### [Required work]
Could you set down, word for word, every line between the one holding "Select the Click Contracts slide thumbnail" and the one holding "coord(212,275)", inclusive, with the pictures left out?

### [Provided data]
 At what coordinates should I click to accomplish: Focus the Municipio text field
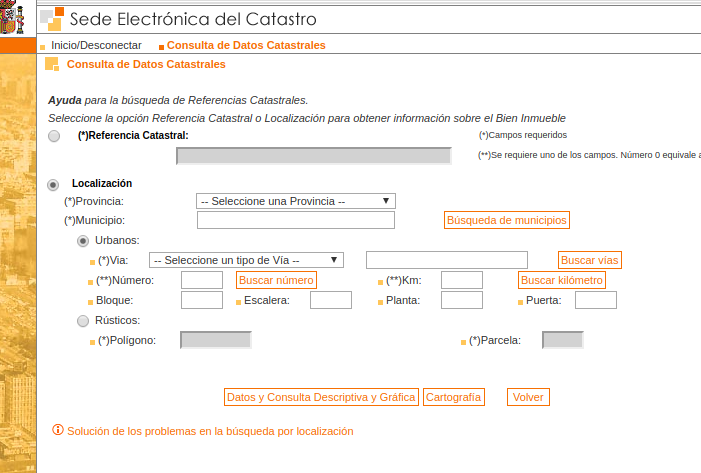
* * *
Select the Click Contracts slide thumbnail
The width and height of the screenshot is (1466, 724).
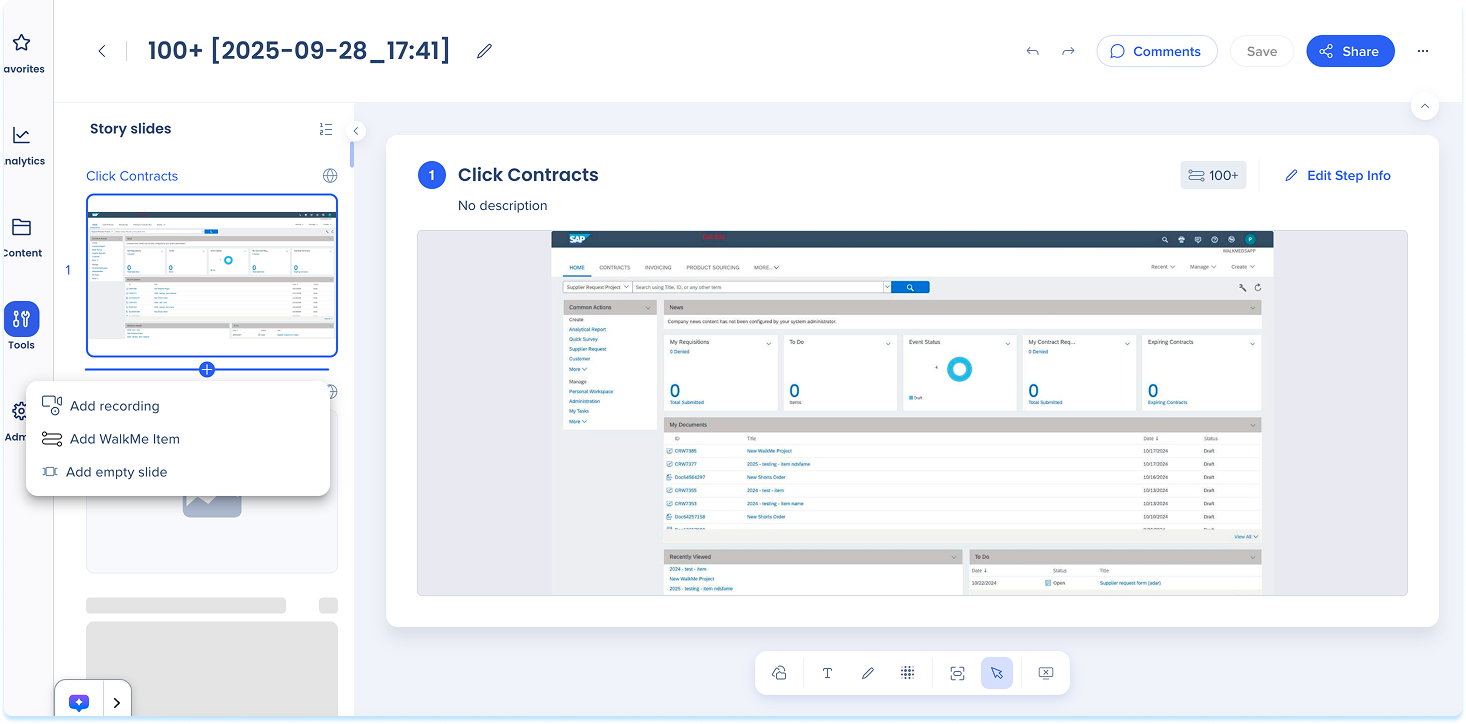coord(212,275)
...
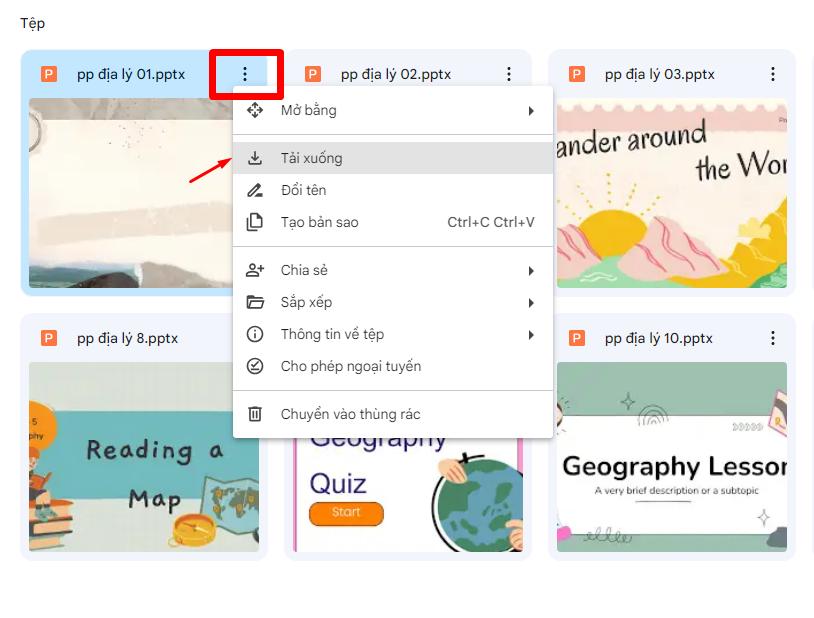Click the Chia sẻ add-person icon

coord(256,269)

### [Task response]
Select the Click Contracts slide thumbnail
The width and height of the screenshot is (1466, 724).
coord(212,275)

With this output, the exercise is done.